The Moapa Band of Paiutes hasn’t finished its first solar power plant yet, but federal officials have cleared the way for a second one on the tribe’s land about 30 miles north of Las Vegas.
The new 200-megawatt photovoltaic array will be built with the backing of NV Energy and is expected to generate enough electricity for about 60,000 homes.
The 850-acre project should create as many as 500 temporary construction jobs and 10 permanent positions.
It could also signal a shift in the relationship between NV Energy and the Moapa Band of Paiutes. They have fought for years, occasionally in court, over an aging coal-burning power plant next to the reservation.
Tribe members have blamed smoke and blowing dust from the Reid Gardner Generating Station for making them sick and polluting their land.
In a filing last week with the Nevada Public Utilities Commission, NV Energy proposes to shut down three of the four units at the 50-year-old power plant later this year and shutter it in 2017 as part of the utility’s push to wean itself from coal within five years.
Power generated by the new solar plant is expected to replace a small share of the generating capacity lost when Reid Gardner shuts down.
Interior Secretary Sally Jewell and Rep. Dina Titus, D-Nev., announced federal approval of the new solar project on Wednesday, heralding it as the nation’s second such development on tribal land. The first project was approved in 2012 also on Moapa Paiute land, not far from the new development.
Work on that 1,000 acre, 250-megawatt array is just getting underway. The company building it recently held a job fair in Las Vegas to hire some of the roughly 400 construction workers needed.
The first project will deliver power to Southern California homes and businesses by way of the Los Angeles Department of Water and Power, which entered into a 25-year power-purchase contract worth about $1.6 billion.

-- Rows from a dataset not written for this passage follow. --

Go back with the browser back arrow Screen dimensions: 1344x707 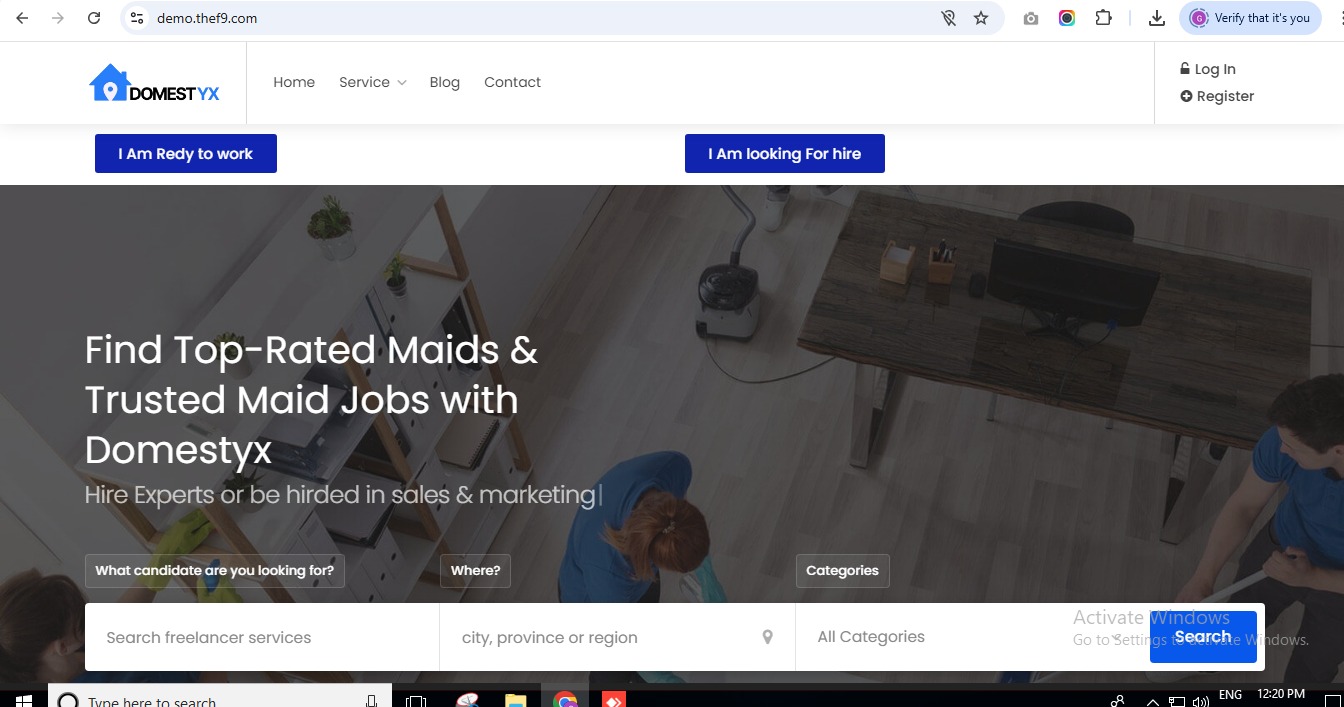coord(22,18)
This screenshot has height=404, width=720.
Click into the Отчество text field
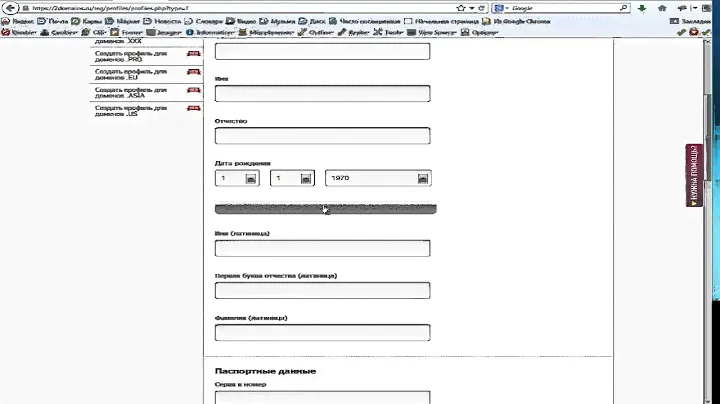[322, 136]
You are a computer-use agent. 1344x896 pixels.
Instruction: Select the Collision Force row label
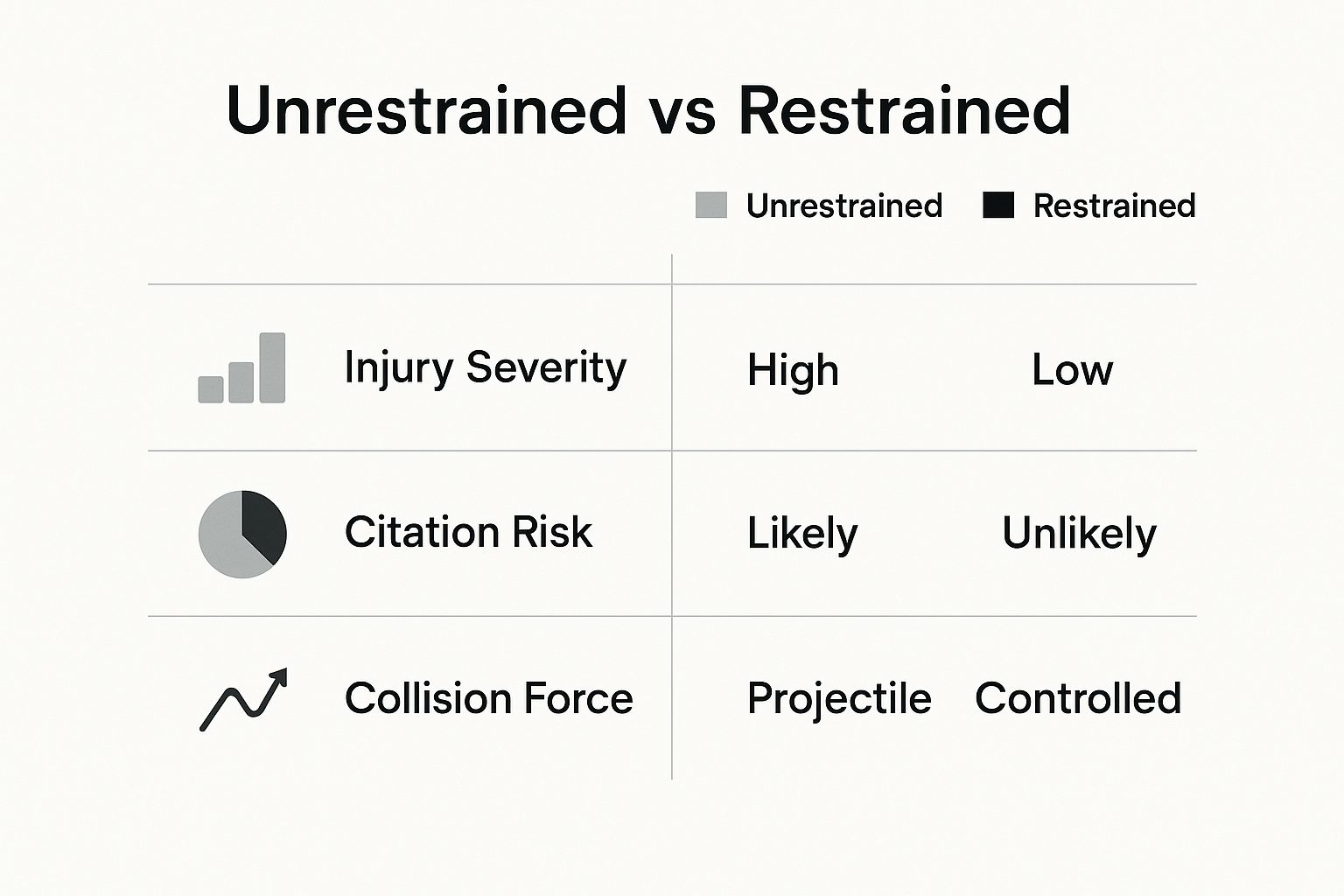tap(488, 698)
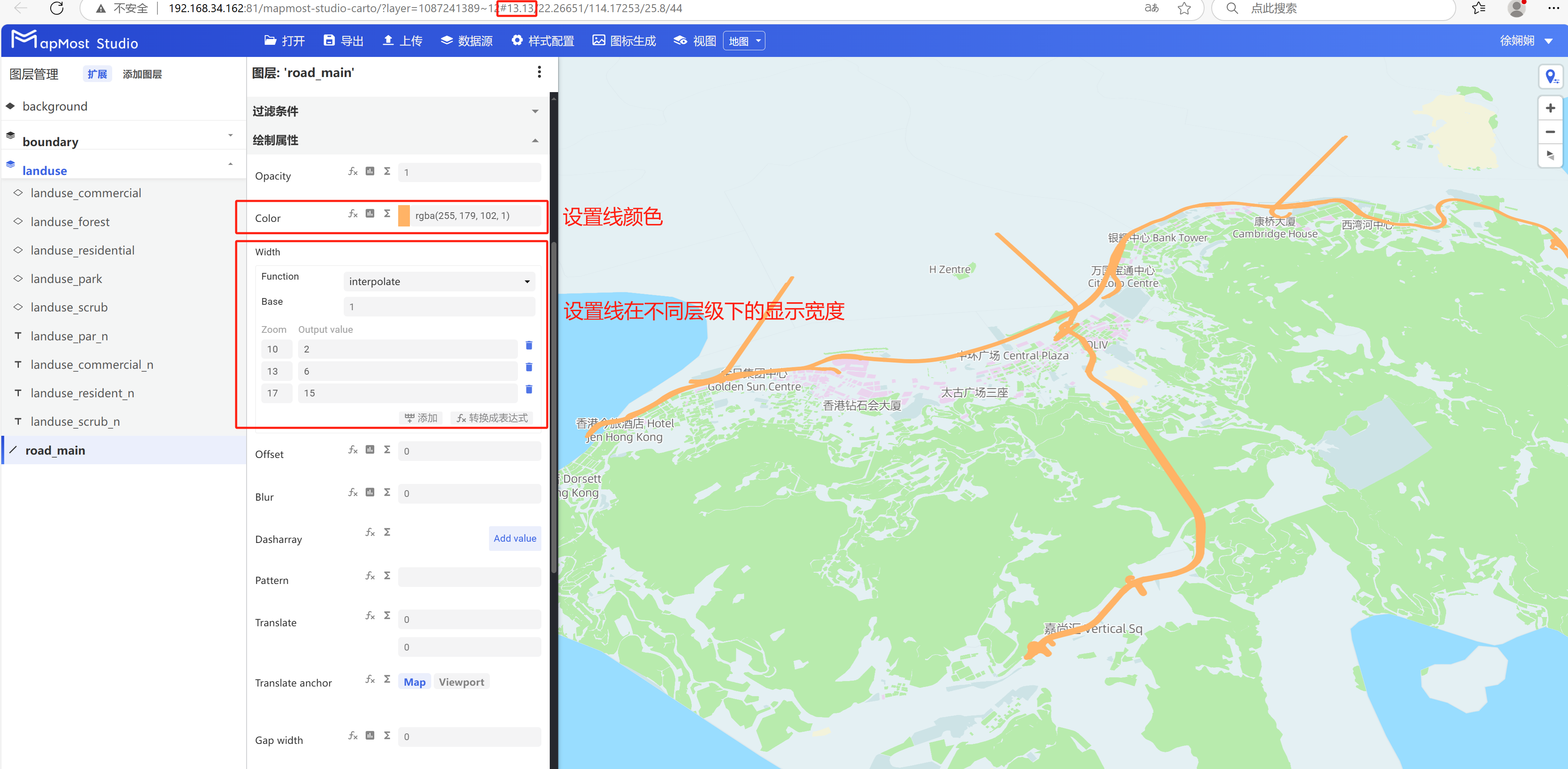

According to last week’s PUC filing, renewable energy company Res Americas is ready to start construction on the $438 million Moapa Solar Energy Center as soon as regulators sign off on NV Energy’s plans. The utility will acquire the completed facility in October 2016.
The tribe of about 300 members is expected to benefit financially from both of the solar developments, but dollar figures have not been announced.
Tribal chairman William Anderson could not be reached for comment Wednesday.
Titus called the new project “critical to the economic future of the Moapa Band.”
“This major solar installation also builds on our region’s rapidly expanding leadership in the development of utility-scale, clean energy generation,” she said in a statement. “We must continue on this path.”
Kevin Washburn, the Interior Department’s assistant secretary for Indian affairs, said: “This solar project is a tribute to the vision and determination of the Moapa Band of Paiute Indians as well as a great day for Indian Country as a whole.”
The tribe’s reservation covers about 70,000 acres in Clark County, though only about half of tribe members choose to live on the land.